Records contained in a dataset
========================================================================
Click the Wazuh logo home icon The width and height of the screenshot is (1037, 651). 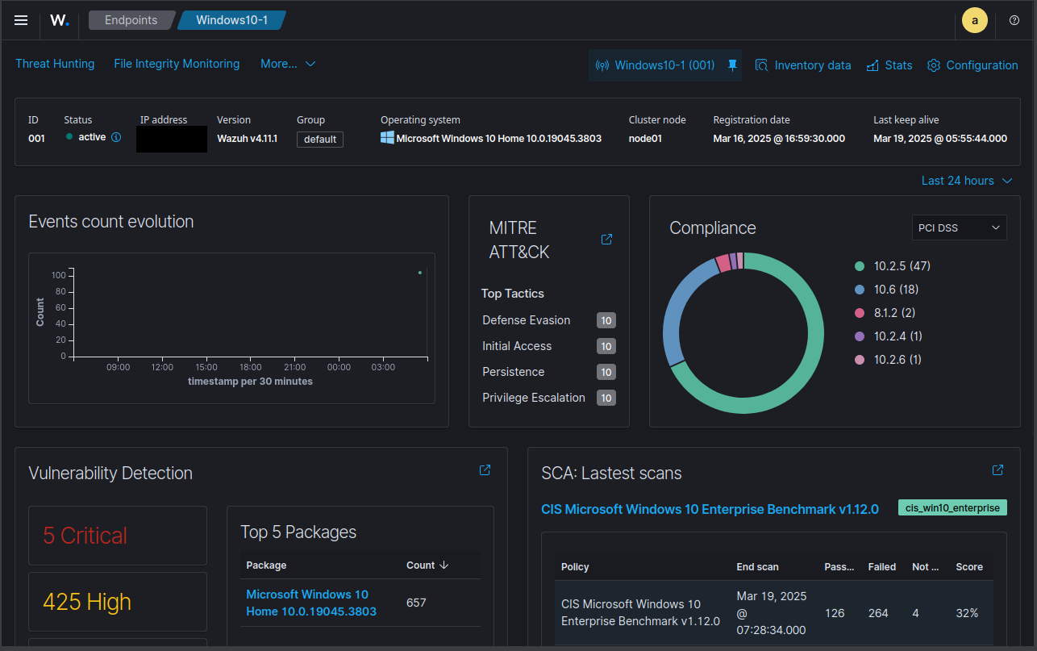[x=60, y=20]
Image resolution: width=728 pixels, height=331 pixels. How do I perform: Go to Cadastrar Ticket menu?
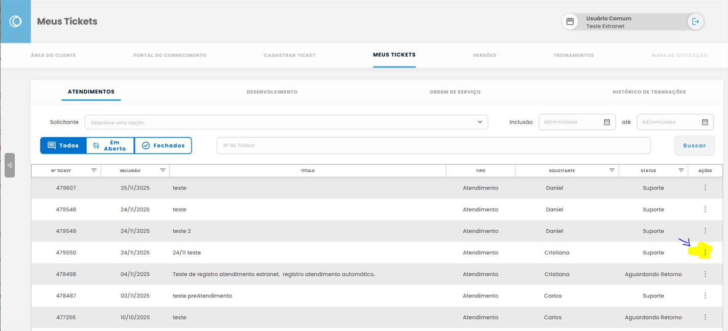290,55
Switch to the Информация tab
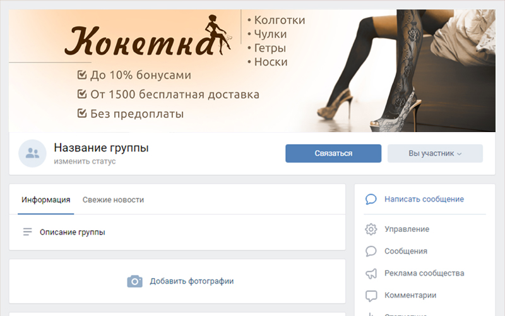Image resolution: width=505 pixels, height=316 pixels. click(45, 200)
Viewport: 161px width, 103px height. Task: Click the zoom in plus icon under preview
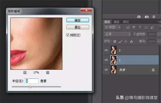point(48,73)
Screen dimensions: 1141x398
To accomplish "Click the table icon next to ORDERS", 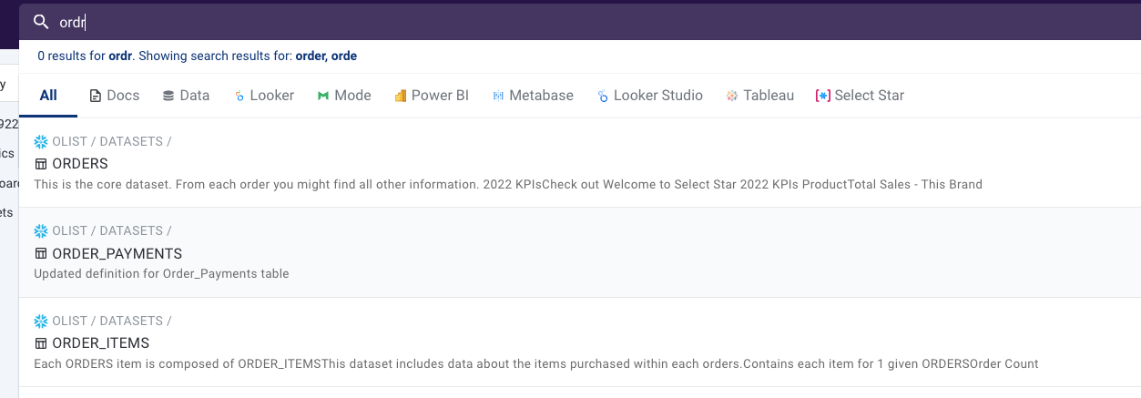I will click(40, 164).
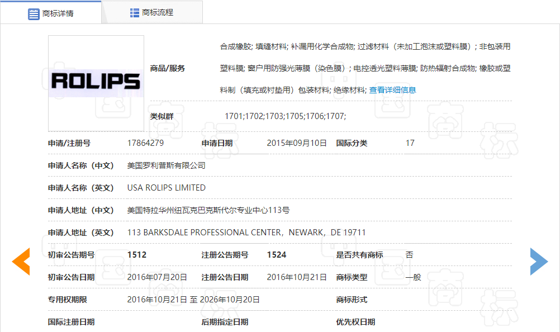Click the application date 2015年09月10日
Viewport: 560px width, 332px height.
pos(297,143)
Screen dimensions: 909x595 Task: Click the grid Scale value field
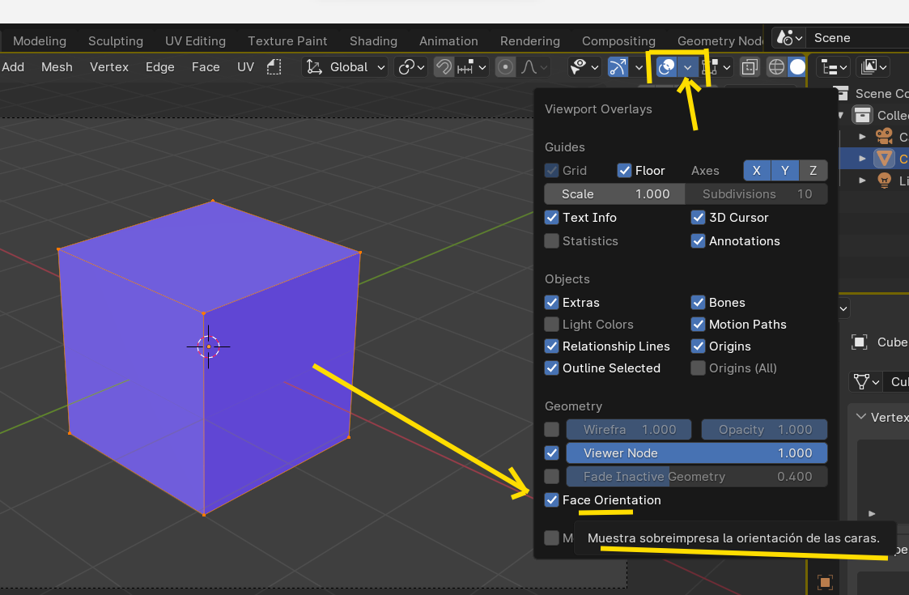click(614, 193)
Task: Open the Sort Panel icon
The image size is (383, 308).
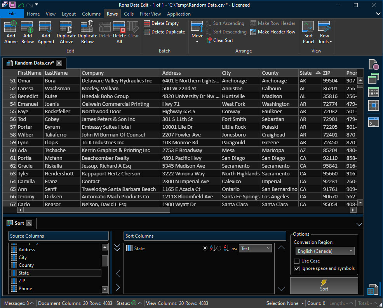Action: point(308,27)
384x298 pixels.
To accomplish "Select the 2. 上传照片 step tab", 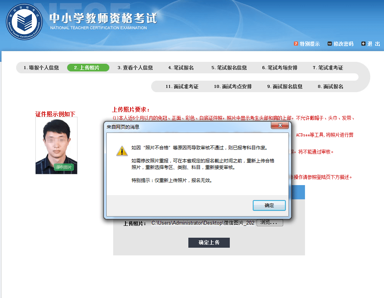I will pos(88,68).
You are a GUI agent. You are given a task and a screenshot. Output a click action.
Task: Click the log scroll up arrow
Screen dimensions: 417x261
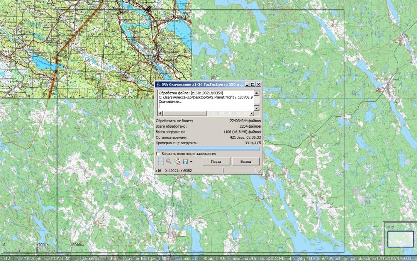(257, 93)
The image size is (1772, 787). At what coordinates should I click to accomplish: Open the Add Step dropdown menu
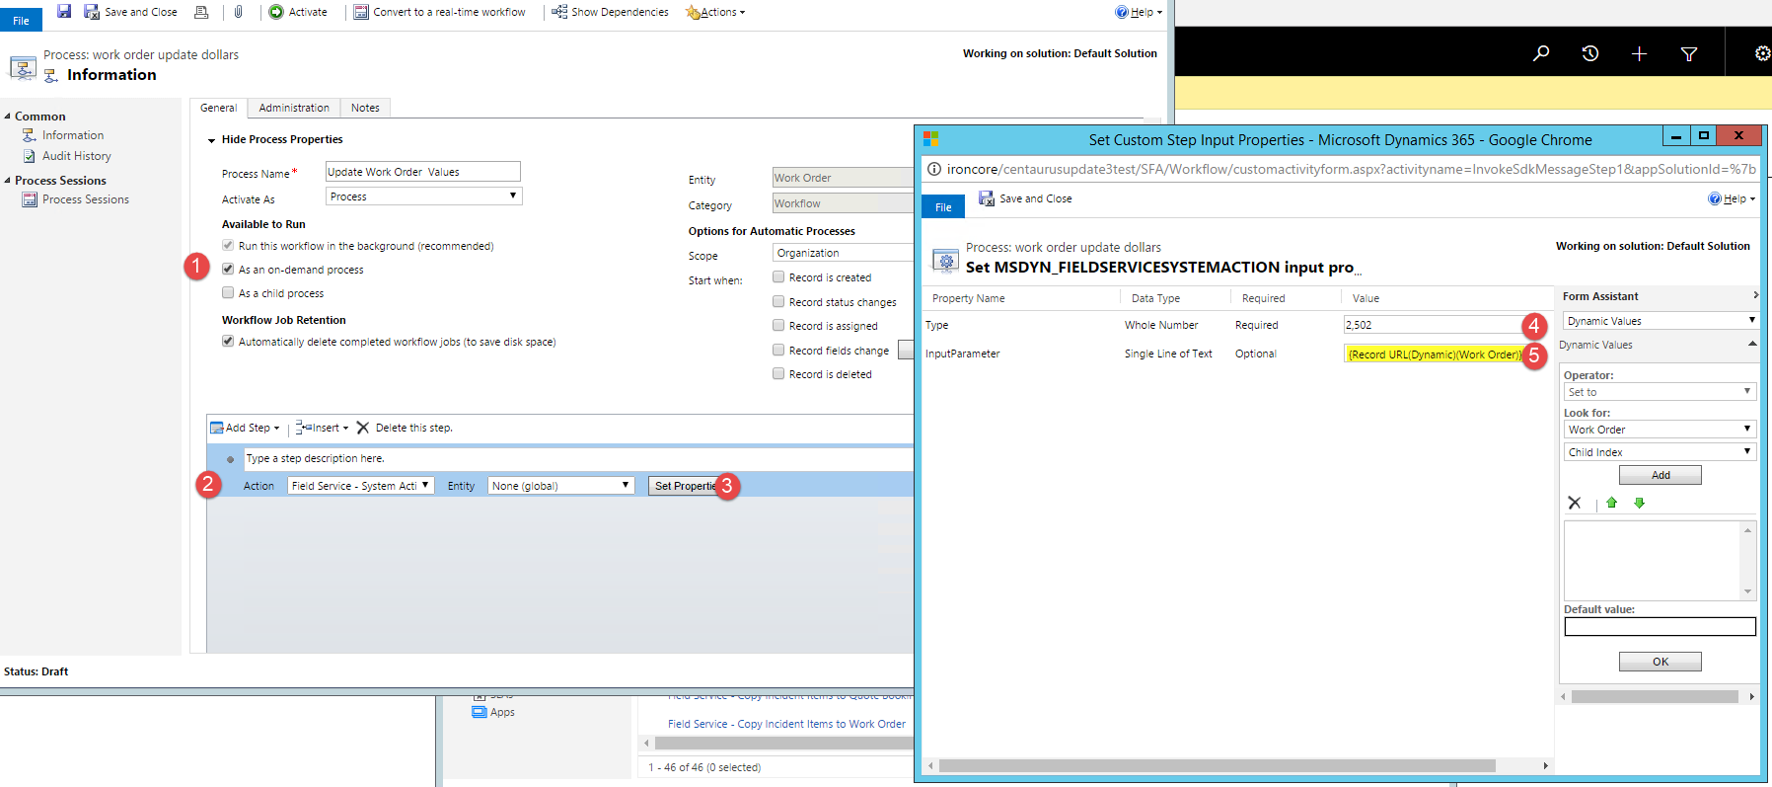pos(246,428)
========================================================================
Please write out the lines above exactly, from the one that contains "Screen dimensions: 417x261" through the final line, and include none of the pictures.

Screen dimensions: 417x261
(257, 93)
The image size is (1772, 787). At what coordinates should I click to accomplish: Open the Add Step dropdown menu
pos(246,428)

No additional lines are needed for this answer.